Le secteur numérique est en pleine évolution, comme en témoigne la loi du 17 décembre 2009 relative à la lutte contre la fracture numérique, dite « loi Pintat » ; l'annonce par le Président de la République en février 2010 d'objectifs ambitieux en termes de très haut débit, soit 70 % de la population métropolitaine raccordable d'ici 2020 et 100 % d'ici 2025 ; la présentation en juin 2010 du plan national très haut débit (PNTHD) ; l'attribution en cours des fréquences pour la 4G, prochaine génération de téléphonie mobile... La déception est pourtant de mise aujourd'hui, la conférence de presse du chef de l'État sur les investissements d'avenir où il n'a, le 27 juin dernier, quasiment pas abordé la question du numérique. Aussi, afin de sensibiliser les pouvoirs publics à la nécessité d'intervenir, j'ai choisi d'intituler ce rapport : Aménagement numérique des territoires : passer des paroles aux actes.
La première partie illustre à quel point les technologies numériques sont un atout indispensable pour l'aménagement du territoire. Économiquement, les territoires ne bénéficiant pas d'une bonne couverture numérique seront soumis à un inexorable déclin ; inversement, ceux qui sont bien desservis attireront l'activité. S'agissant des services publics, les technologies de l'information et de la communication (TIC) sont, en permettant le développement de l'« e-administration », un moyen de compenser leur moindre présence physique dans les espaces ruraux. Des projets intéressants sont mis en place en matière d'« e-éducation », tels que le plan « écoles numériques rurales ». L'« e-santé » est une réponse à développer face à la réduction de l'offre de soin en milieu rural. Enfin, en matière de qualité de vie, internet offre de nombreux services aux habitants des campagnes tels que la recherche d'emploi ou de biens immobiliers, l'accès à une offre culturelle et de loisirs, le commerce à distance...
Dans un deuxième temps, le rapport souligne que la situation en matière de réseaux numériques est loin d'être satisfaisante.

○ ○ ○ ○ ○ ○ ○

À faire: Poursuivez le texte sur l'aménagement numérique des territoires à partir de sa dernière phrase. Les données ci-dessous forment un contenu à part, sans lien avec ce texte.

○ ○ ○ ○ ○ ○ ○

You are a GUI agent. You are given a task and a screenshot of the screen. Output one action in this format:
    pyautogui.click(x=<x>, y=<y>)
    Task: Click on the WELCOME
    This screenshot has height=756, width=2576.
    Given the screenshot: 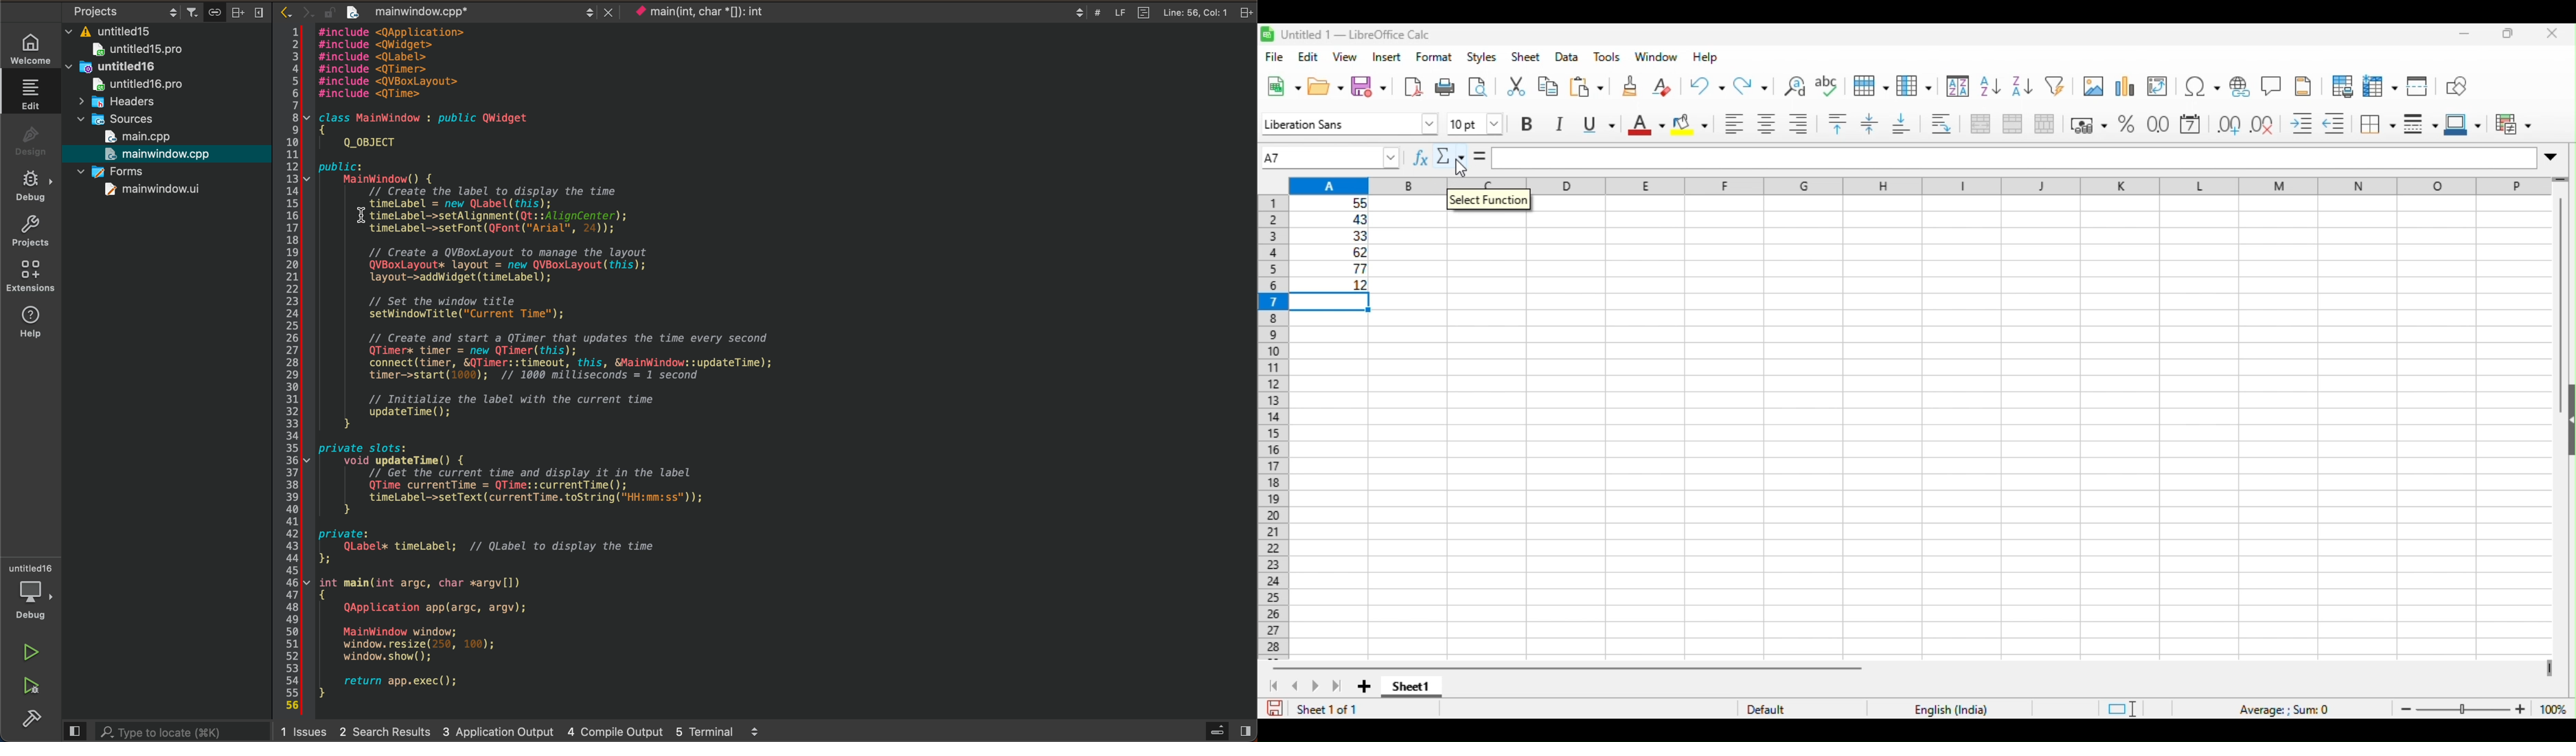 What is the action you would take?
    pyautogui.click(x=30, y=48)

○ ○ ○ ○ ○ ○ ○

Résultat attendu:
S'agissant du haut débit, 98,3 % des foyers bénéficient d'un accès par ADSL. Ce chiffre peut paraître satisfaisant mais il masque le fait que 450 000 foyers ne sont pas éligibles et surtout, il concerne les foyers bénéficiant d'une connexion à partir de 512 kb/s. Or, comme l'a rappelé le ministre en charge de l'économie numérique, M. Eric Besson, lors de son audition devant la commission le 21 juin, il faut aujourd'hui un minimum de 2 Mb/s. Si on prend en compte ce seuil, c'est seulement 77 % des foyers qui disposent d'une telle connexion. Quant à l'offre triple play, qui nécessite environ 8 Mb/s, environ la moitié de la population ne peut pas y accéder dans de bonnes conditions. Le satellite permet de porter à 100 % l'offre « haut débit » sur tout le territoire, mais les services offerts et le prix sont moins avantageux que ceux du réseau cuivre. Il doit donc demeurer une technologie d'appoint.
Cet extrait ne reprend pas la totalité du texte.